Non tutti i veicoli ultraventennali, infatti, possono essere definiti d’epoca: serve un criterio selettivo. I modelli con più di 30 anni, invece, sono già considerati storici dalla normativa vigente e godono dei benefici fiscali previsti, come l’esenzione dal bollo auto, oltre a tariffe Rca ridotte. Su questo fronte un plauso merita la Regione Lombardia che riconosce l’esenzione dal pagamento della tassa automobilistica anche ai veicoli, con più di venti anni, iscritti nel Registro di Aci Storico. Una misura che rappresenta un segnale concreto di attenzione verso il settore e che ci auguriamo possa essere presa a modello anche in Campania.

Tale orientamento, peraltro, ha trovato di recente un’importante conferma giurisprudenziale grazie alla sentenza n. 2543/2025 del Tar Lombardia sezione di Milano– che, respingendo un ricorso dell’Automotoclub Storico Italiano (ASI), ha confermato la piena legittimità del ruolo di Aci Storico come certificatore dei veicoli di interesse storico e collezionistico e la validità della “Lista di Salvaguardia” che seleziona solamente alcune delle auto ultraventennali (ma con meno di 30 anni) secondo principi oggettivi basati sulle caratteristiche di rilievo tecnico, stilistico e storico, ma anche in relazione al numero di esemplari sopravvissuti in circolazione. Un segnale, questo, che va oltre la dimensione del beneficio fiscale ed assume un valore culturale, riconoscendo l’importanza dell’automobilismo d’epoca come parte integrante della storia industriale, economica e sociale del nostro Paese.

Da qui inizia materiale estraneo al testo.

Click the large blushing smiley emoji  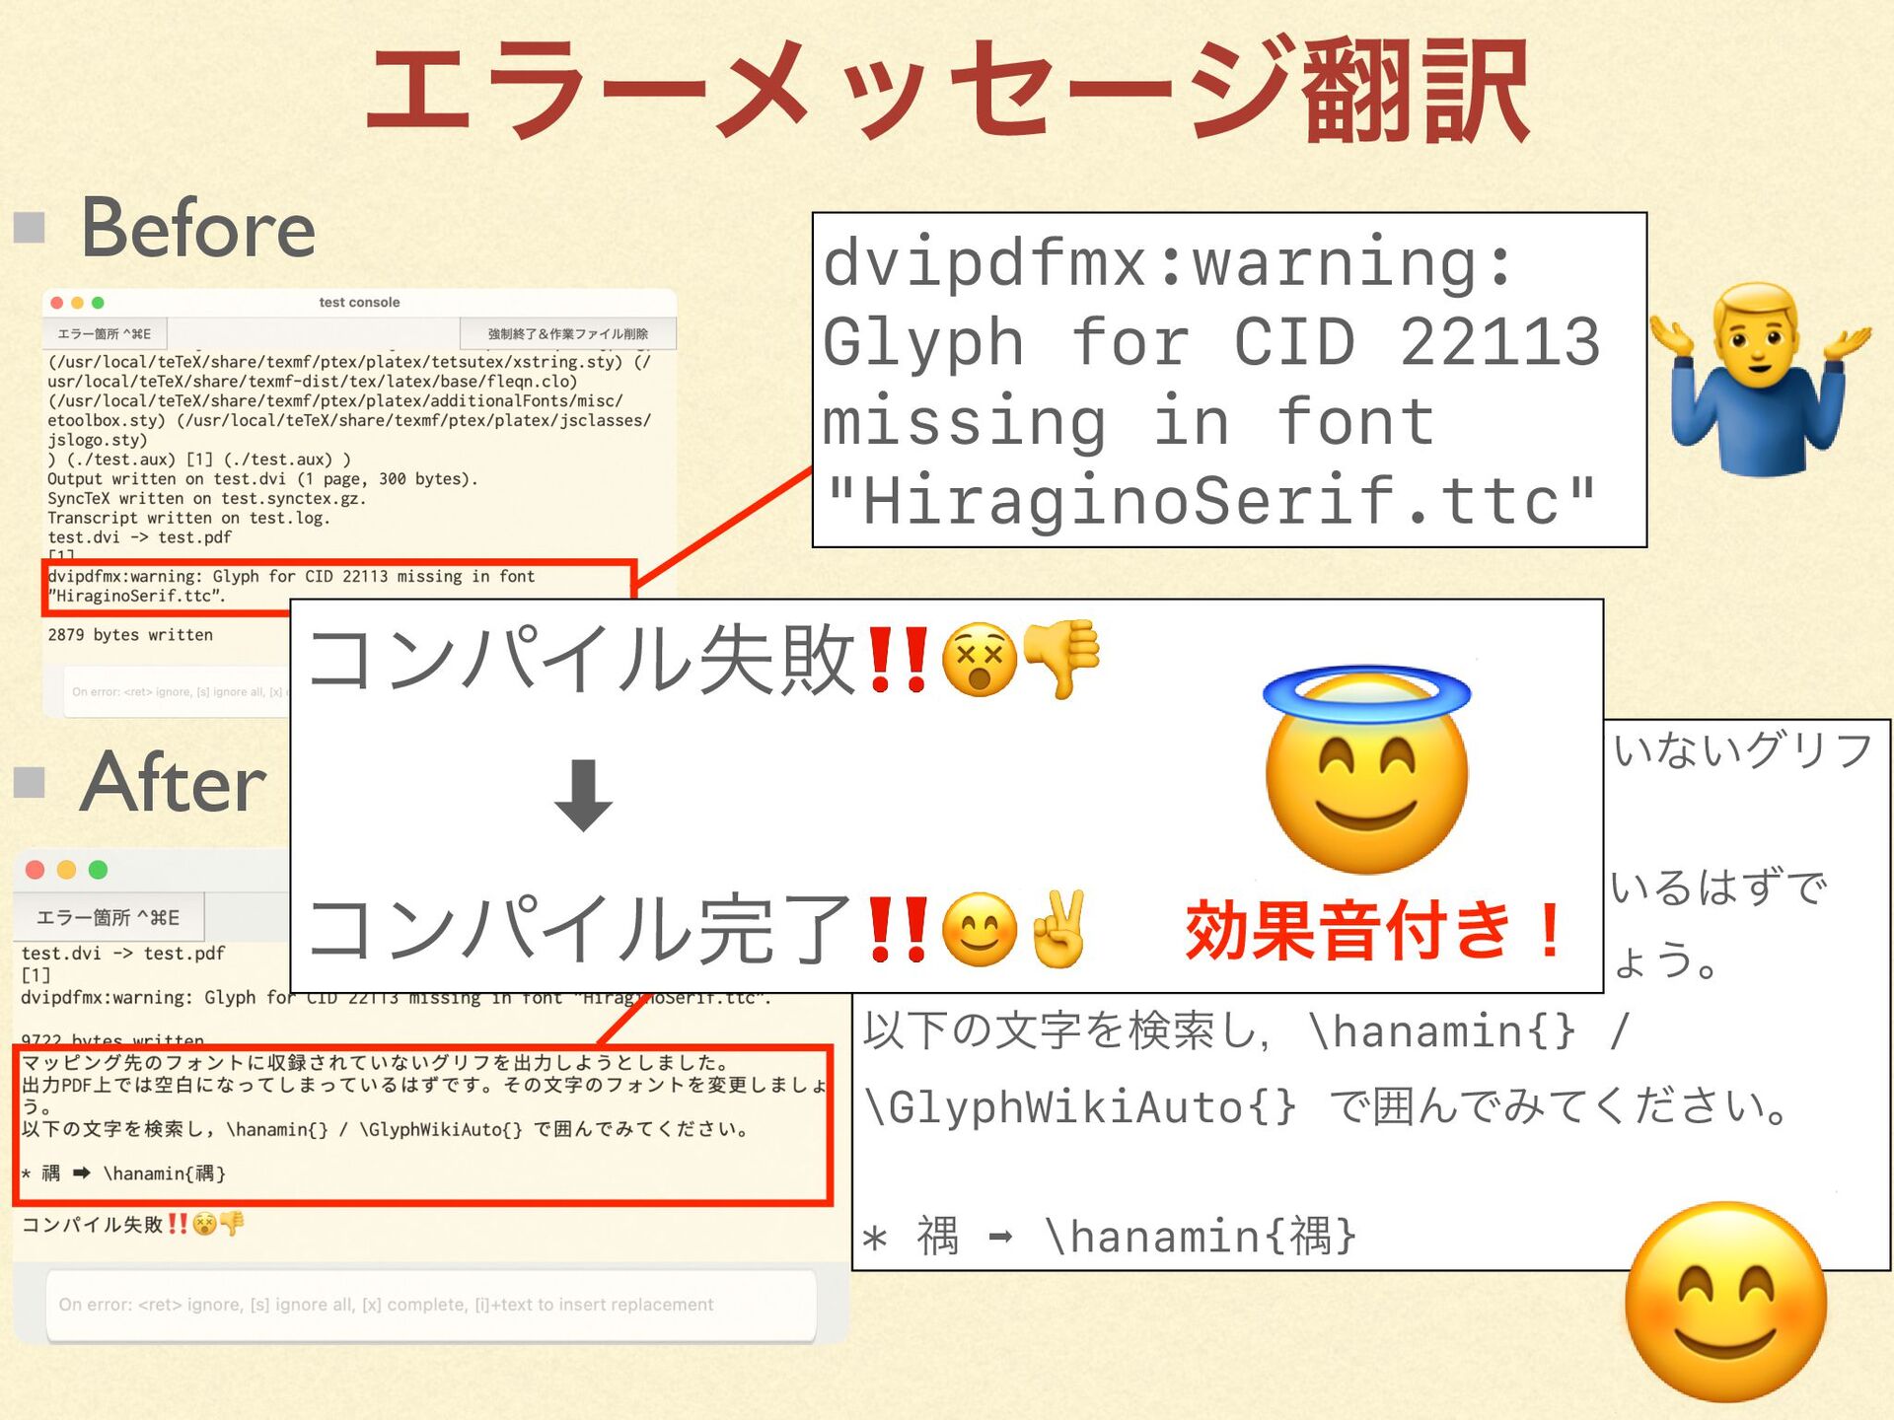click(1724, 1302)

L’amore per l’auto, che da sempre contraddistingue gli italiani, oggi, è messo adura prova da conflitti commerciali e militari, “green deal”, burocrazia, pressione fiscale, rincari assicurativi e disattenzione istituzionale. È dunque nostro dovere contribuire ad invertire questa tendenza, restituendo alla motorizzazione privata il suo giusto peso all’interno di un sistema della “mobilità responsabile” in cui la massima priorità spetta al trasporto pubblico, alla sicurezza ed all’ambiente. In una parola alla qualità della vita.